In other words, Ophelia’s cryptic, jumbled rants are “botched up,” or shoddily assembled, by those around her, who hear whatever they’re inclined to hear. And we wouldn’t want anyone jumping to conclusions, now, would we?

Nowadays, botch is frequently used without any explicit tie-in to an attempt to rehab, however badly, something in disrepair. The Oklahoma State Penitentiary wasn’t trying to “fix” Lockett, unless you construe Lockett’s being alive as the problem and his death the solution. Rather, it had a job to do and did it defectively. In Passages from the French and Italian Note-Books, Nathaniel Hawthorne writes of a contemporary sculptor named Clark Mills, who he called “certainly the greatest bungler that ever botched a block of marble.” Mills had just received a commission for what is now Lieutenant General George Washington, the iconic equestrian statue in Washington, D.C.’s Washington Circle, and Hawthorne, who found one of Mills’ previous sculptures “wretched and ridiculous,” was not happy about it.

Botch’s about-face is further complicated by its unknown etymology. How it came to arrive in Middle English in the 1300s is a mystery. Walter William Skeat, a giant in 19th-century English-language philology, suggested that it may derive from a German word, butzen, which originally meant “to strike,” but the editors of the Oxford English Dictionary don’t see any evidence of a connection. The OED editors make a different conjecture. Perhaps botch is an onomatopoeic alteration of the word “patch,” which means “to repair” and also shows up in Middle English in the 1300s.

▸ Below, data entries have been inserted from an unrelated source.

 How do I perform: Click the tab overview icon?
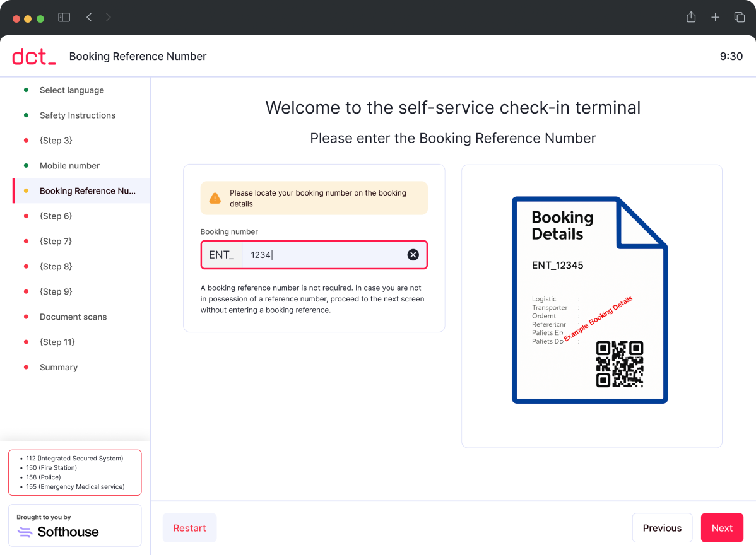[x=739, y=17]
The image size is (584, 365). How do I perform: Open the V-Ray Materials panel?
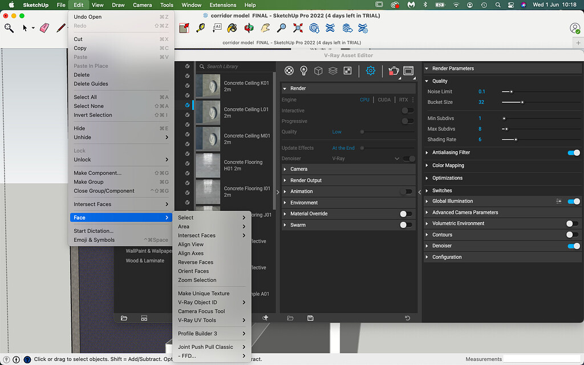pyautogui.click(x=289, y=70)
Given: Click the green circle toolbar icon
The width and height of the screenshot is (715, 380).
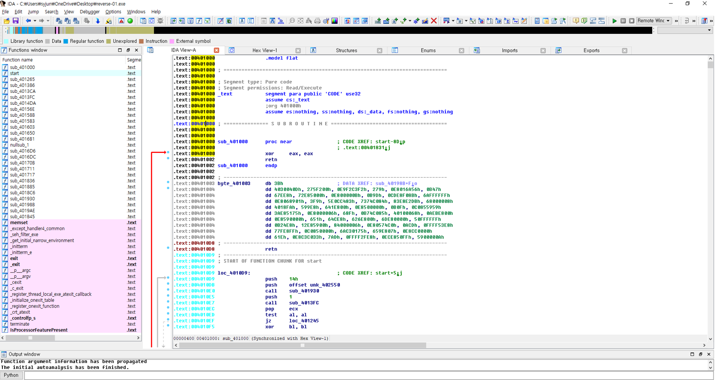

For a time, botch held on to both “repair” and “make a mess of” as possible meanings, making it a contronym, a word that can be its own opposite, like “sanction” or “inflammable.” Only the pejorative sense survives, and, when leveled directly at an individual, acts much like an ad hominem, carrying not only a presumption of culpability but implicit disdain. Being on the receiving end of the word can feel like a personal attack. There is one way, of course, to guarantee that you’ll avoid such a judgment: Don’t botch things up.